Miguel Rivilla San Martín

"Lo condenaremos a muerte ignominiosa, pues dice que hay quien se cuida de él".

 
A monseñor Isaías Duarte, arzobispo colombiano, dos sicarios le cerraron la boca, a tiros, para siempre. Hacía sólo tres semanas anunció, sin dar nombres, que tres candidatos al Congreso estaban financiados por el narcotráfico. Es sabido cómo actúa la mafia en Colombia y en todas partes.
Era de esperar. Algo debió presentir el prelado, referido a su persona, cuando el día antes de su muerte, leía en el libro de la Sabiduría: ”Se dijeron los impíos razonando equivocadamente: Acechemos al justo, que nos resulta incómodo: se opone a nuestras actuaciones, nos echa en cara nuestros pecados, nos reprende nuestra actuación errada; declara que conoce a Dios..;es un reproche para nuestras ideas y sólo verlo da grima; lleva una vida distinta de los demás y su conducta es diferente; nos considera de mala ley y se aparta de nuestras sendas como si fueran impuras; declara dichoso el fin de los justos y se gloría de tener por Padre a Dios.
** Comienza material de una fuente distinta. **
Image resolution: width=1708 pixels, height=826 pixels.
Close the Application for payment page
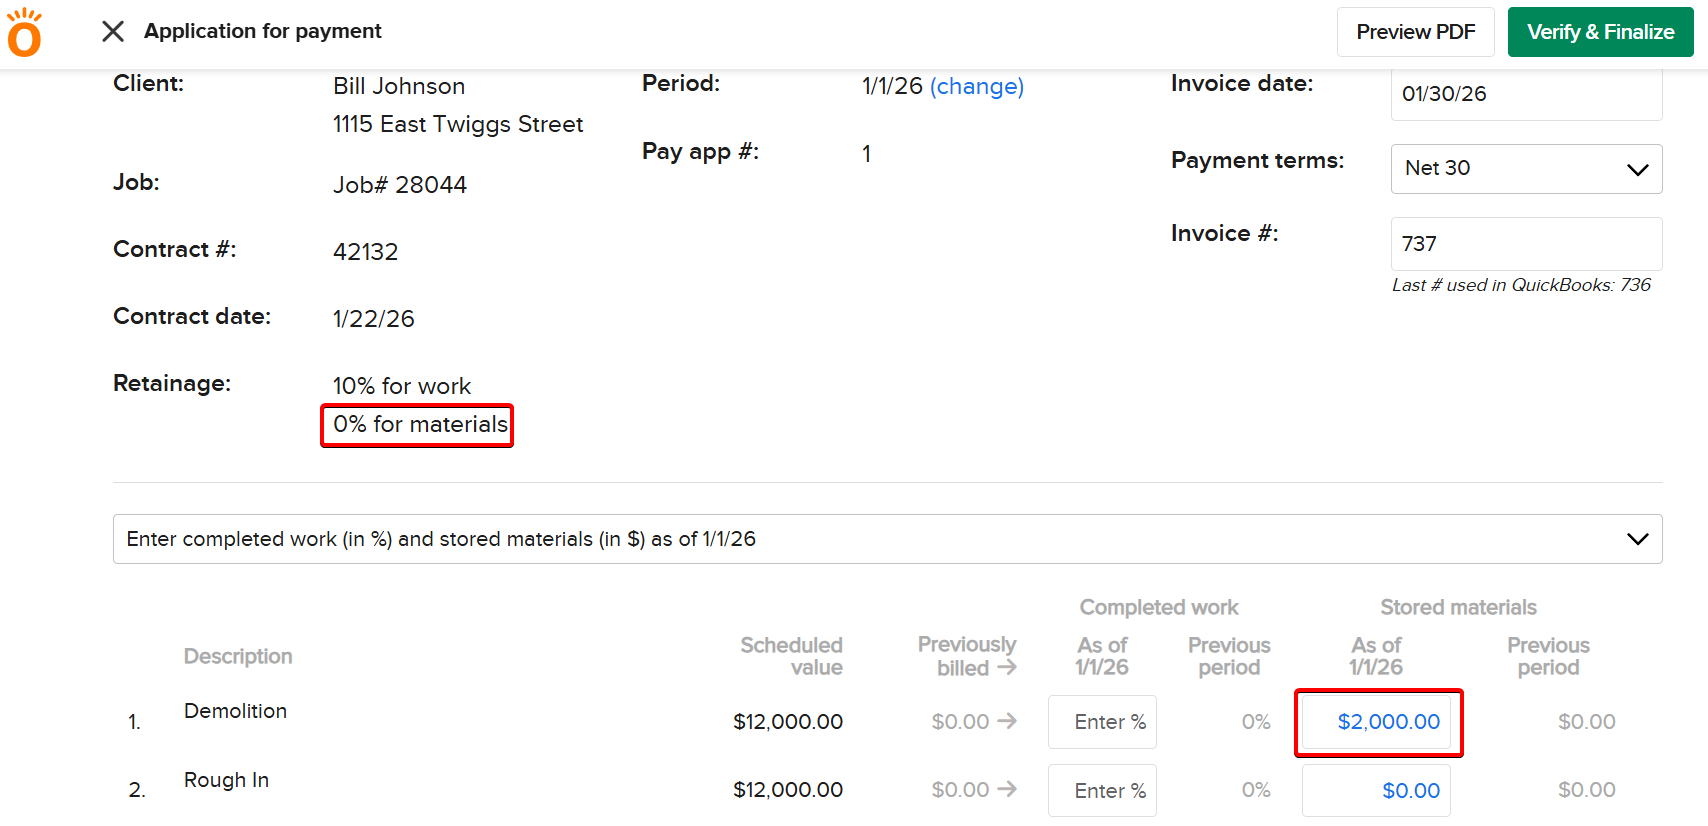(113, 32)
Lo condenaremos a muerte ignominiosa, pues dice que hay quien se cuida de él " (Sab.2. 12-20).
Monseñor Duarte había hecho el lema de su vida-como tantos otros obispos, sacerdotes y fieles del mundo entero,- las palabras de Jesús en el evangelio:”No temáis a los que pueden matar el cuerpo y no pueden hacer nada más; temed sólo a quien puede privaros de la vida para siempre”. ¡Ojalá cunda su ejemplo por todas partes y que su sangre derramada sea semilla fecunda de valientes cristianos colombianos!.